Анна Лошерье – Глубже чем море 2 (страница 8)
Я проверял снаряжение на палубе, когда она поднялась из каюты в гидрокостюме.
Я отвернулся. Я заставил себя отвернуться, потому что три года — это много, но это, как выяснилось, недостаточно, чтобы спокойно смотреть на Нику Соколову в гидрокостюме на рассвете, с волосами, собранными назад, без брони, без должности, без тёмно-синего платья, — только она, и вода, и то, что между нами, и что я обещал не трогать.

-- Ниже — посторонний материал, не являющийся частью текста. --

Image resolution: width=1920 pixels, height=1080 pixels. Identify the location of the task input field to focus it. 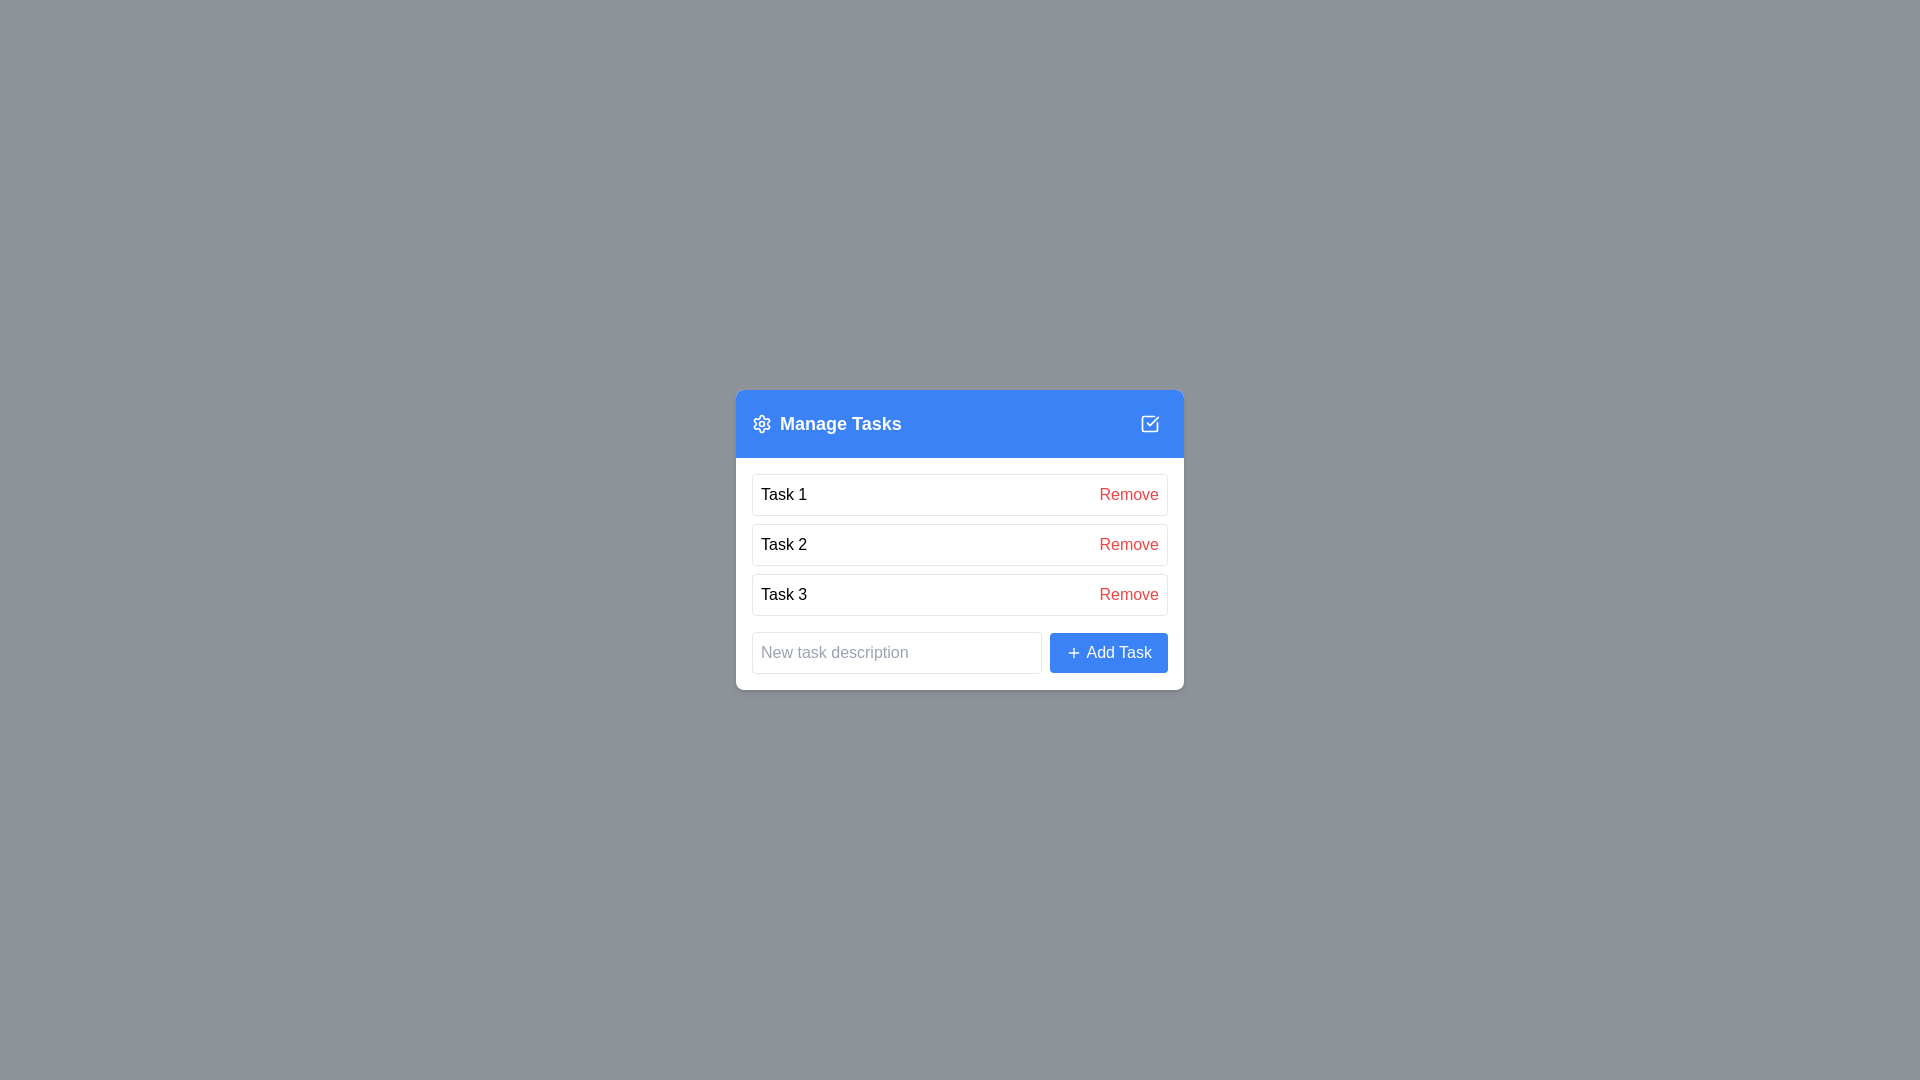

Маттео оказался молодым. Это было первое, что я отметил, когда он вышел на палубу, — молодой, лет двадцать восемь, с открытым тёплым лицом человека, который ещё не научился прятать то, что чувствует. Он смотрел на Нику так, как смотрят на солнце, — щурясь, восхищённо, не до конца отдавая себе отчёт. Я отметил это холодно, по пунктам, как отмечал всё. И отметил, что мне это не нравится, тоже холодно, по пунктам, и убрал подальше, потому что это был не тот фронт.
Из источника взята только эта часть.